Introduction

Introductory statistics at WPI consists of a two-course sequence, MA 2611-MA 2612. Each course is taught in lecture format for four class hours per week. In addition, students in each course must complete a laboratory sequence. These laboratories are designed to illustrate statistical concepts or methods through hands-on data production, computer simulation, or computerized data analysis. Currently, the statistical software used in the course is SAS version 8. Labs rely on SAS/INSIGHT, an interactive, graphics-driven component of SAS, and a set of SAS macros designed to perform specific data manipulation or graphical display tasks.

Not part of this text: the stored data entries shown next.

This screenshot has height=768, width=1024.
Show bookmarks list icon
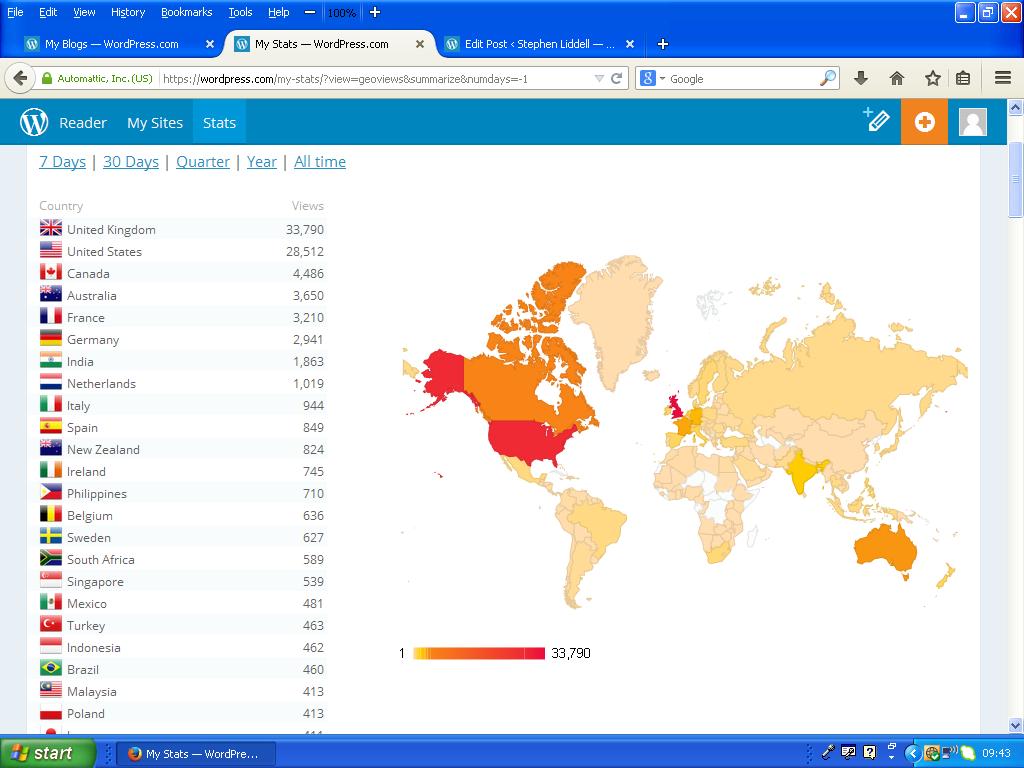pyautogui.click(x=963, y=78)
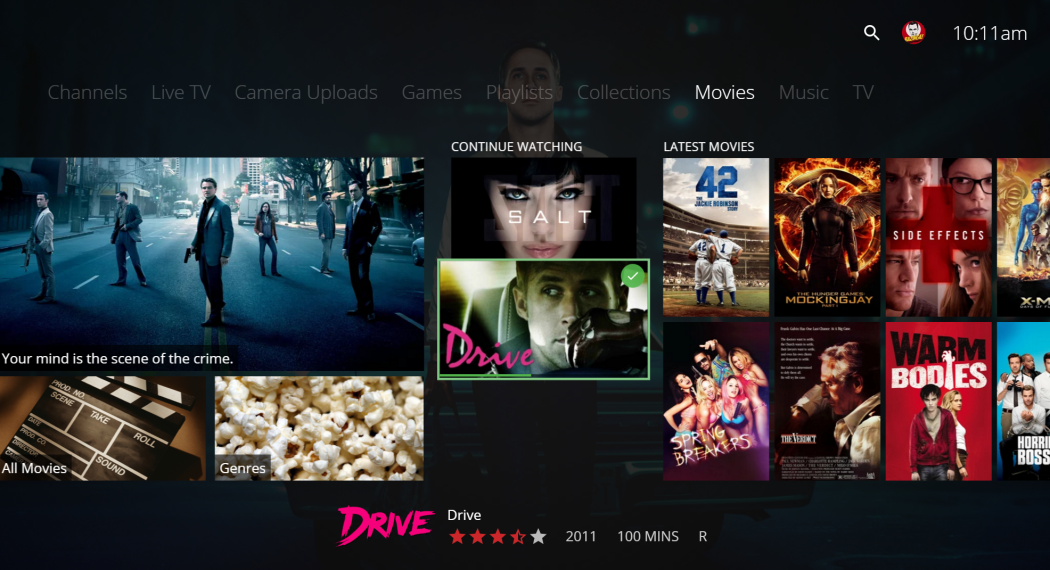Viewport: 1050px width, 570px height.
Task: Open the 42 movie poster
Action: pyautogui.click(x=716, y=237)
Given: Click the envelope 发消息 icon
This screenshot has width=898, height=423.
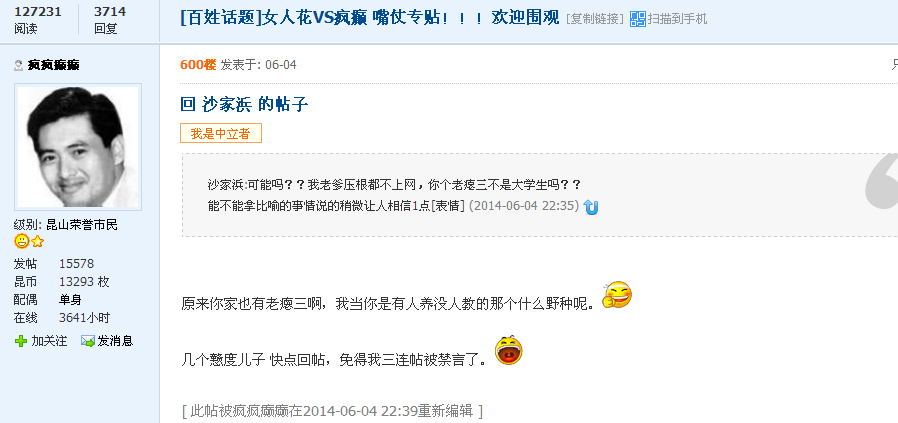Looking at the screenshot, I should pos(88,341).
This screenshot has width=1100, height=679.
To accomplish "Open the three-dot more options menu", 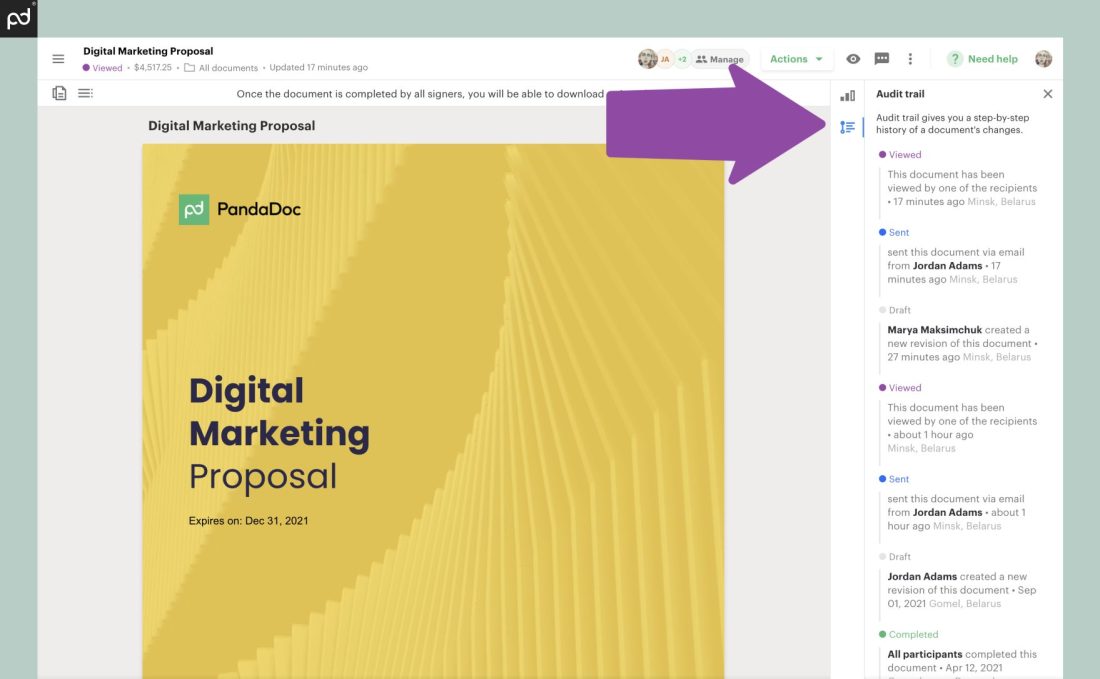I will (910, 59).
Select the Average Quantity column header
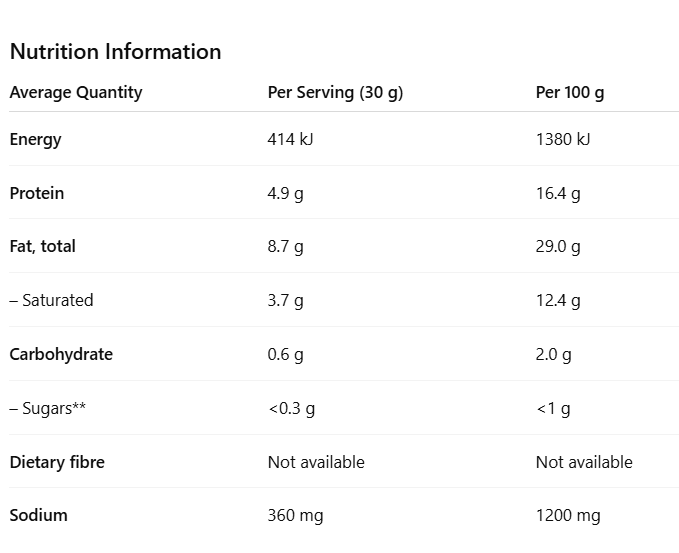This screenshot has height=553, width=679. (x=76, y=93)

While the present lab setup has worked well for a number of years, there is room for improvement in a number of areas:

  • Access. The labs are supported only on WPI’s Unix system, which is not available off-campus.
  • Inter-activity. The SAS macros do not offer real-time graphical inter-activity with the user.
  • Interface. The labs do not provide a unified interface. In particular, lab instructions differ from instructor to instructor, and are often given out to students as written worksheets.

It was with the idea of improving the labs, in these areas, that this IQP was undertaken. The main goal of the project was to improve the technological means (the labs’ presentations) to a societal end (educating students in introductory statistics), which is the essence of an IQP. The specific technological means were the creation of a unified set of web-based labs based on existing SAS-based labs. These labs include written explanations, lab directions, links to glossaries of relevant statistical concepts and follow-up questions. The main concepts are illustrated in an accompanying set of JAVA applets.

In creating these web-based labs, we first studied educational issues in computer instruction, including ideas about how students learn, and their relation to the design of software and user interfaces. Prototype labs were tested on users of varying computer and statistical sophistication, and modified according to the feedback obtained. As a result, we feel confident that these labs will better meet the needs of students and instructors in introductory statistics.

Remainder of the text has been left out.